Notícia de hoje: - Hoje à noite, Lady Dee festejará seu aniversário de 36 anos a bordo do “Aviva”, dentro de uma belo vestido preto inglês e certamente bebendo uma boa dose de whisky do bom. Se ela não estivesse tão longe de Cabo Frio
( 500 milhas ) iria até lá, a bordo da “Estrela d’Alva”, cumprimentá-la e dar-lhe de presente uma bandeirola em cetim salmão personalizada da minha querida canoa alada. Aposto que Lady Dee ia adorar. Uma mulher sozinha há 74 dias no mar, não recusa carinhos nem de um simples macaco, quanto mais de um meta-orangotango esclarecido que nem eu.
>> Aquela que teve a participação do maior número de veleiros novos 20, contra 6 da edição anterior, se não me falha a memória. Confirmem por favor no excelente site da regata.
>>> A que teve o maior número absoluto de abandonos, 18 contra os 10 da edição de 1996/97, enquanto que o maior percentual de abandonos, 62,5 % continua a pertencer àquela e não à atual, que já registra 60%.
>>>> Aquela que viu a maior e mais eficaz corrida de recuperação que se tem notícia, a de mestre Desjoyeaux, que chegou a ficar a 671 milhas na esteira do então líder da regata para posteriormente ultrapassar a todos e apoderar-se definitivamente ( até o momento ) da liderança.
Notícia de hoje: - Fissurado atrás de um ventinho térmico Marc Guillemot passou a menos de 13 milhas das praias cariocas.
>>>>> A que impôs o mais longo percurso da regata até então , 24 840 milhas náuticas, 1 160 a mais que a edição anterior, em função da adoção dos portões de gelo.
>>>>>> Aquela em que um grande número de velejadores lançou mão do estratagema de velejar em dupla, para melhor vencer os imensos obstáculos que esta hercúlea MARatona opõe a seus participantes. Exemplos? Vincent Riou & Armel Le Cléac’h, Dee Cafari & Arnaud Boissières e Samantha Davies & Brian Thomson.
>>>>>>> A que contou com a participação de dois velejadores que partiram de Sables d’Olonne pela quarta vez para disputá-la: Marc Thiercelin e Raphaël Dinelli.
>>>>>> Aquela que testemunhou uma violência inédita do oceano Índico na opinião da maioria dos participantes mais experientes da regata.
Notícia de hoje: - o professor Desjoyeaux abre 517 milhas do seu colega de infância Bilou.

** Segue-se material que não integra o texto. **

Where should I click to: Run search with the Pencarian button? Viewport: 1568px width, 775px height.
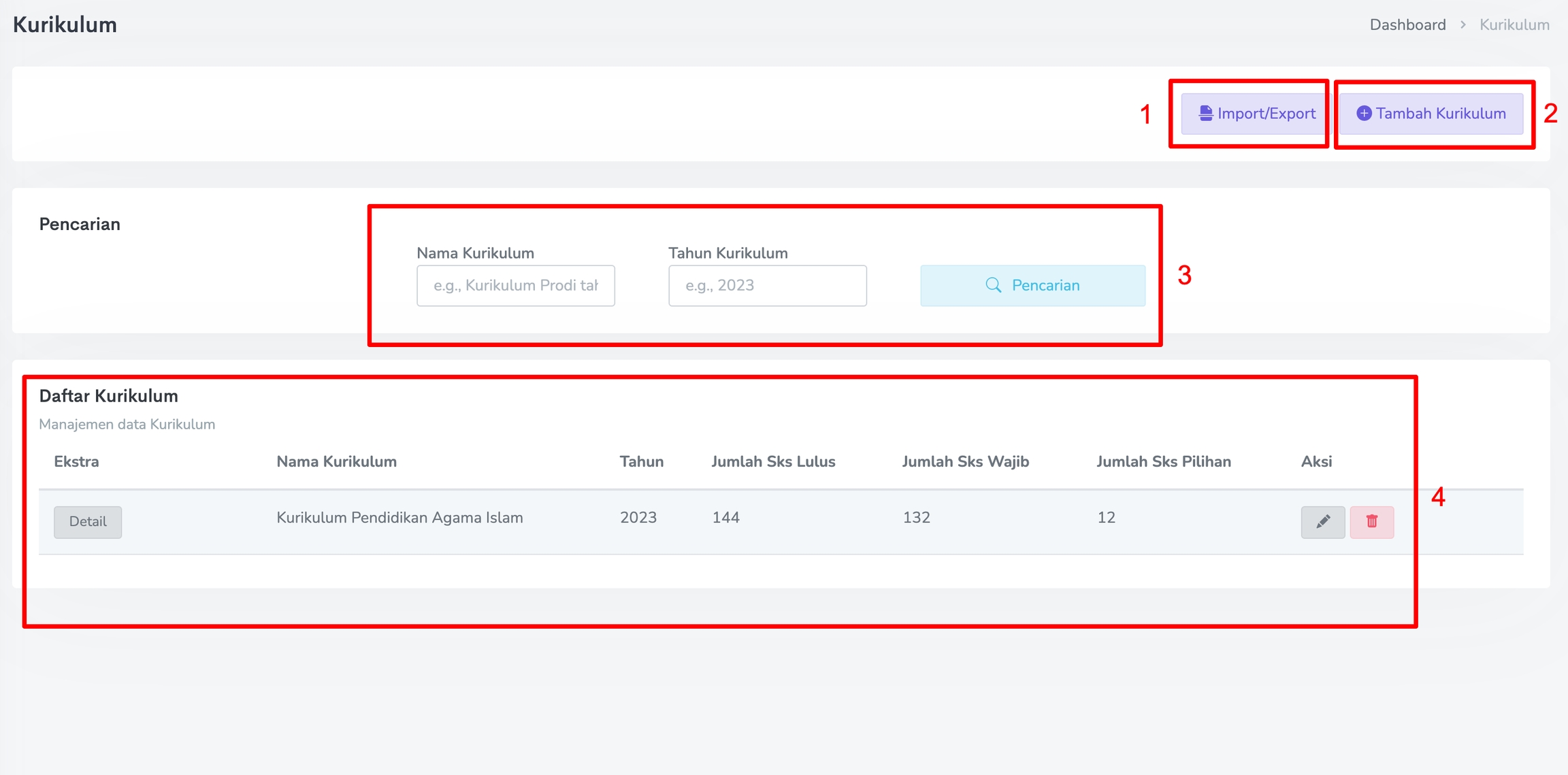(1032, 285)
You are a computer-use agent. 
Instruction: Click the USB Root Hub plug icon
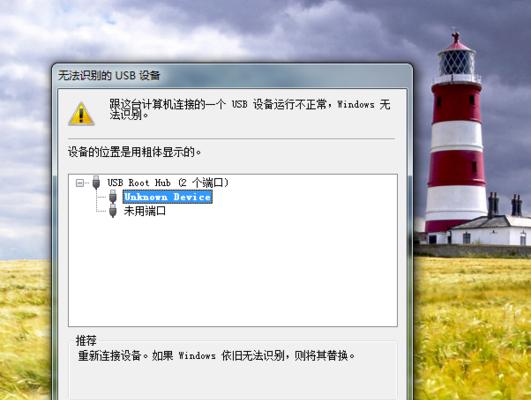pyautogui.click(x=96, y=182)
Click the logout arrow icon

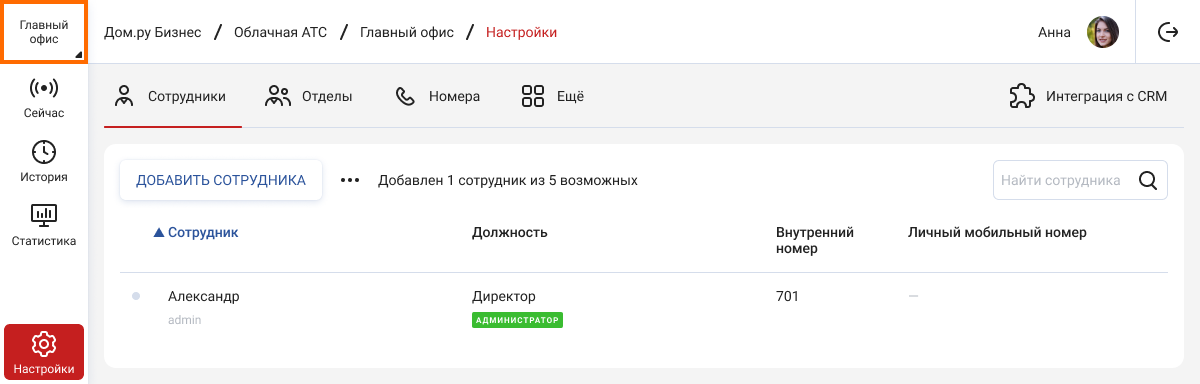(x=1167, y=32)
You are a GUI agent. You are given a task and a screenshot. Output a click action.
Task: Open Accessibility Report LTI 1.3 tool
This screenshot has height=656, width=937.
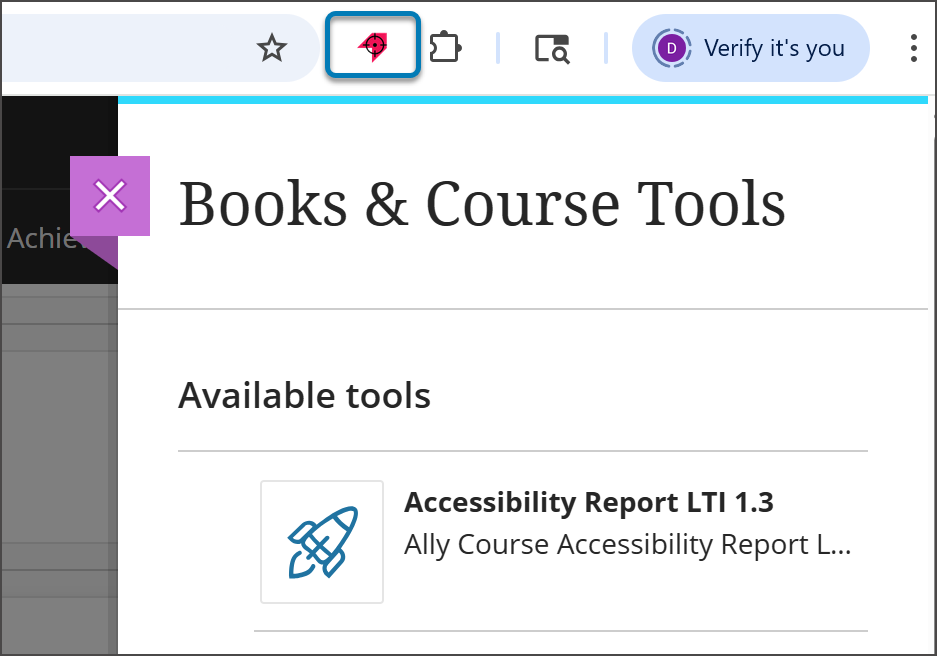pos(590,502)
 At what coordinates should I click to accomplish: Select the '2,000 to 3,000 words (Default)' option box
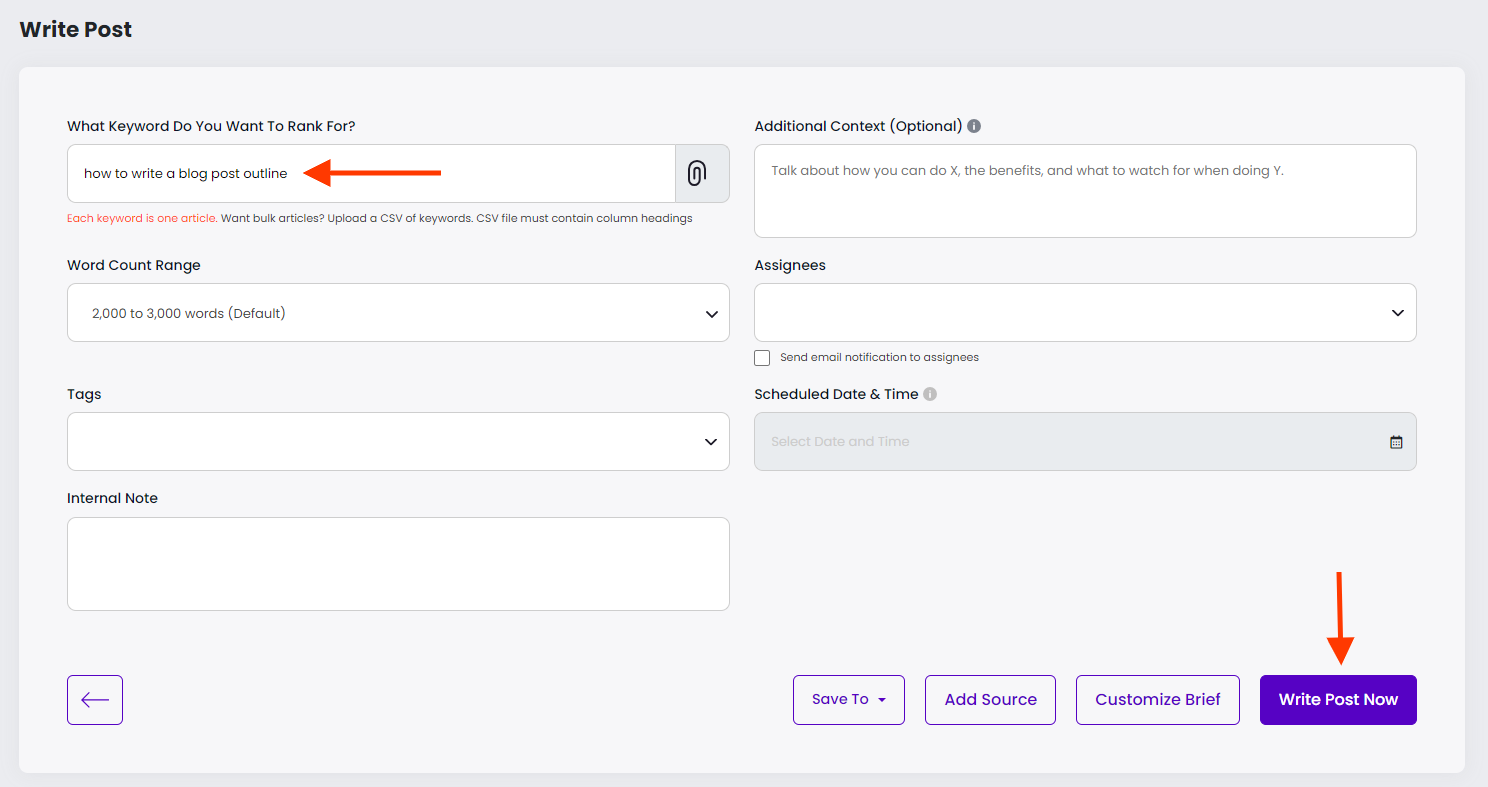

>>>>> A que registrou o maior número de trocas de líderes, 26, se não me falha a memória. Confirmem por favor no excelente site da regata.
>>>> Aquela em que a comunicação entre os concorrentes foi mais intensa e assídua durante a regata, graças ao telefone satélite e ao e-mail/internet.

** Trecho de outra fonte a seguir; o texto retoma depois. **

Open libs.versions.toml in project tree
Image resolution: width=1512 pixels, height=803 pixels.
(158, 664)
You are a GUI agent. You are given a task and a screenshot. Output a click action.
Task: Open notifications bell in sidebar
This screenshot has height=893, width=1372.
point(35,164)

>>> A que contou com o maior número de velejadores não franceses, 13 contra os 11 da quarta edição no ano 2000.
>> Aquela em que foi batido o recorde de singradura da regata, com a marca de 466 milhas, percorridas em 24 horas, ao sul da Austrália por Michel Desjoyeaux.

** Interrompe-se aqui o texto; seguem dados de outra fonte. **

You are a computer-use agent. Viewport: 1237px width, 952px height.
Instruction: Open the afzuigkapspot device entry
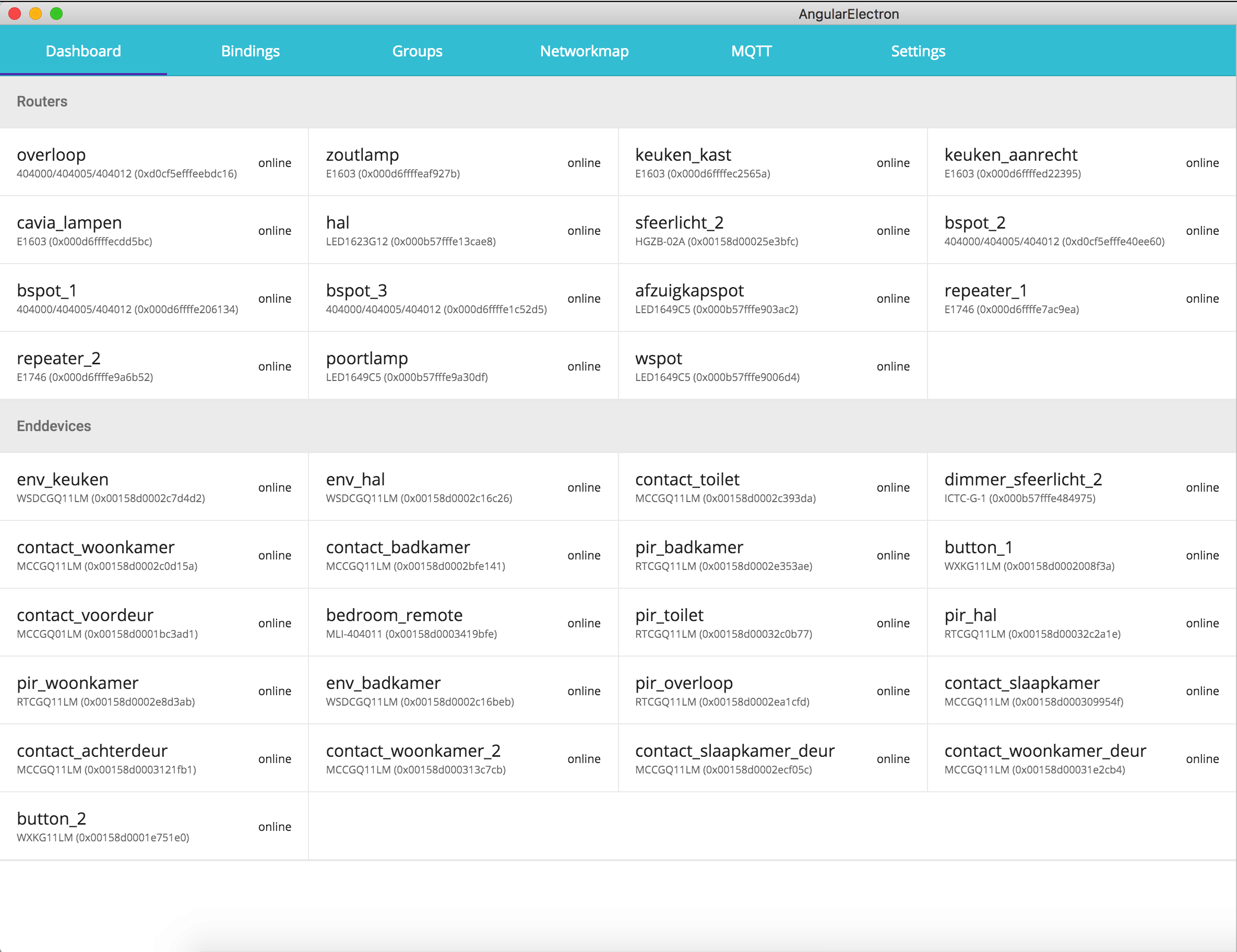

Os recordes das edições anteriores pertenceram a
1989 - Titouan Lamazou com 304 milhas
1992 - Alain Gautier com 339 milhas
1996 - Yves Parlier com 374 milhas
2000 - Dominique Wavre com 430 milhas
2004 - Roland Jourdain com 439 milhas
Nota – O recorde de distância percorrida em 24 horas a bordo de um Open 60 IMOCA continua a pertencer a Alex Thomson tanto em solitário quanto em dupla.
Em solitário é de 468.72 milles / 24h a uma velocidade de média de 19.53 nós
> A que poderá conhecer seu primeiro bicampeão se o genial Michel Desjoyeaux vencer.
>> Aquela que registrou o seguinte e monstruoso recorde de experiência acumulada, pelo conjunto de participantes: Os 30 velejadores totalizam 32 voltas ao mundo e 21 Vendée Globes disputadas. Entenderam? Pensem um pouquinho que vocês entenderão.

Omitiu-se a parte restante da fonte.